NOTE: Some of the archive documents used to illustrate this story use outdated, and sometimes offensive language to refer to people with hearing loss or impairment. This should be viewed within the context of the documents and the time of their creation and does not reflect ORT’s current attitude to the Deaf community.
In March 1957 ORT began a significant programme in collaboration with Alliance Israélite Universelle (AIU) and AJDC – a school for deaf children in Casablanca. Previously there were no educational facilities for deaf children or those with a hearing impairment in the country. The Moroccan Jewish community lived in a poor quarter known as the Mellah. Deaf children didn’t learn to speak and were not sent to school. The new specialist ORT school was a godsend; its stated mission: ‘to train these children in a trade, to make them equal with others, to make them independent’.

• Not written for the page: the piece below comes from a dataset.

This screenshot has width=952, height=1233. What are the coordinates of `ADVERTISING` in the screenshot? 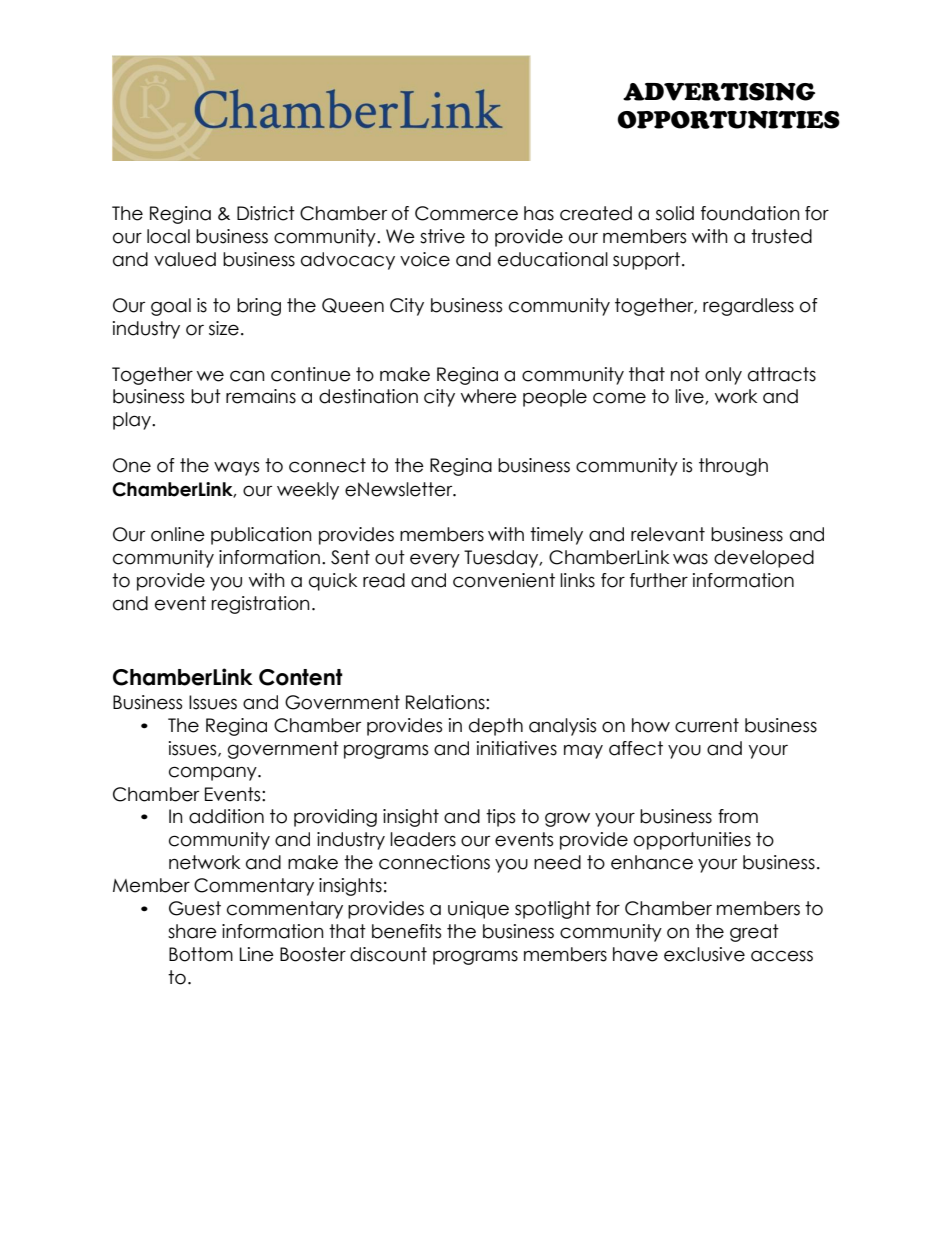 It's located at (719, 92).
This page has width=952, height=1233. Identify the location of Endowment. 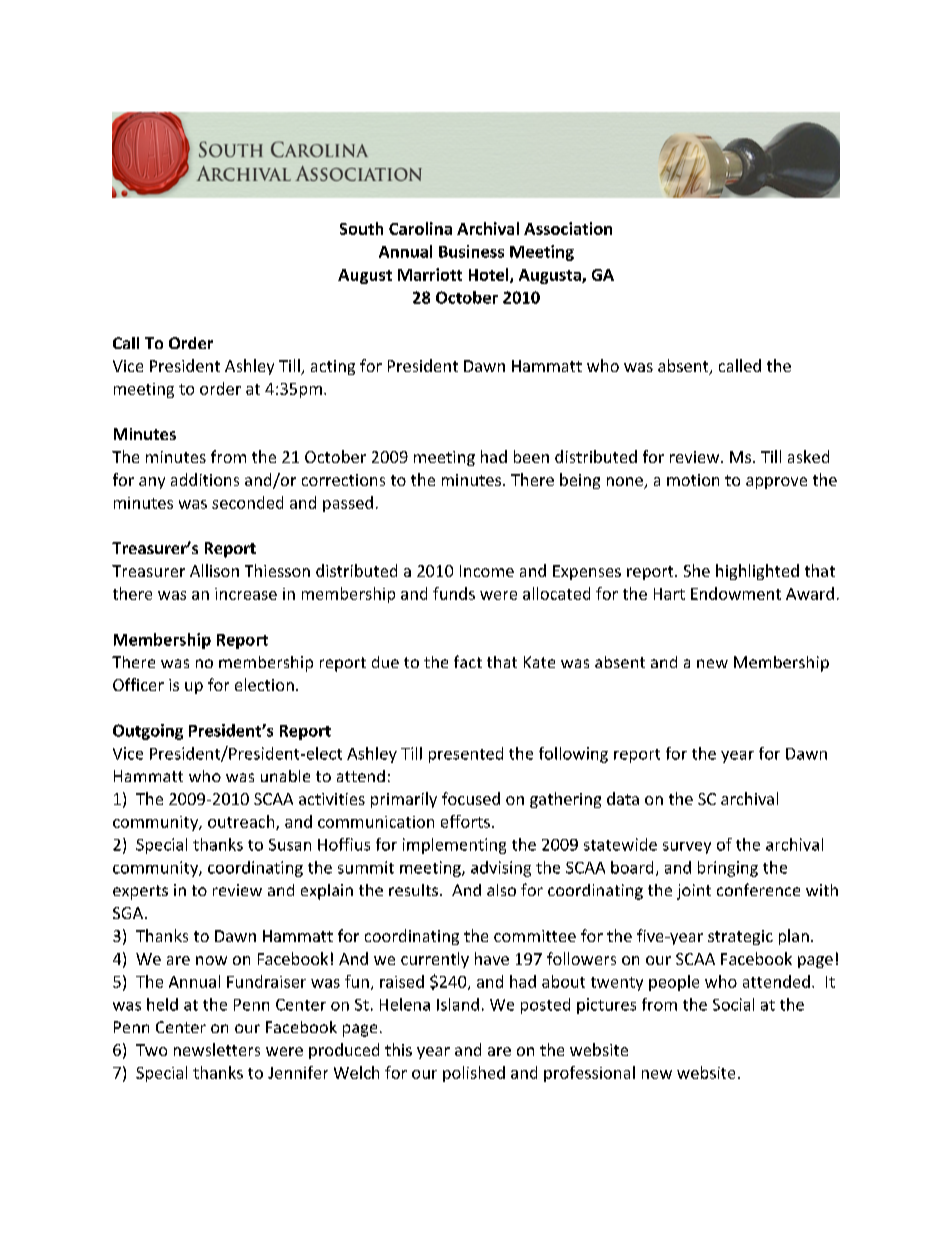
(736, 593).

Initially, ORT Morocco was asked to introduce manual work in a school for deaf children, created in very precarious conditions a few years earlier. It soon became apparent that this school needed much more than manual work. An agreement was concluded in 1957 between ORT Morocco, AJDC and AIU. Alliance was responsible for teaching general subjects at the school, with ORT managing the school and its vocational programme. Forty-two students were enrolled in the first year, split into four classes. This was the only school of its kind in Morocco, and as such, offered boarding to students from distant areas. By October 1958, 22 students were housed in the school’s boarding facility. ORT’s partners eventually withdrew and ORT took full responsibility for the school. The school received funding through ongoing donations by Swiss, British and American Women’s ORT organisations as well as individual donations by ORT supporters and grants from international aid organisations.
By 1962 there were 75 students enrolled. Dr Maria Egg of Zurich, an outstanding specialist in teaching of youngsters with hearing impairment, was sent to Morocco by ORT Union to introduce new methods for the ORT school. She also worked with the Moroccan Ministry of Education to help improve standards throughout the country. Following her visit another Swiss expert joined the school and the school’s director received specialist training in Switzerland. The school was considered one of the most advanced of its kind. Teachers spent hours with each student, using innovative techniques and the latest equipment to teach them to speak and improve the hearing of those students with some hearing left. The students were keen learners and advanced quickly.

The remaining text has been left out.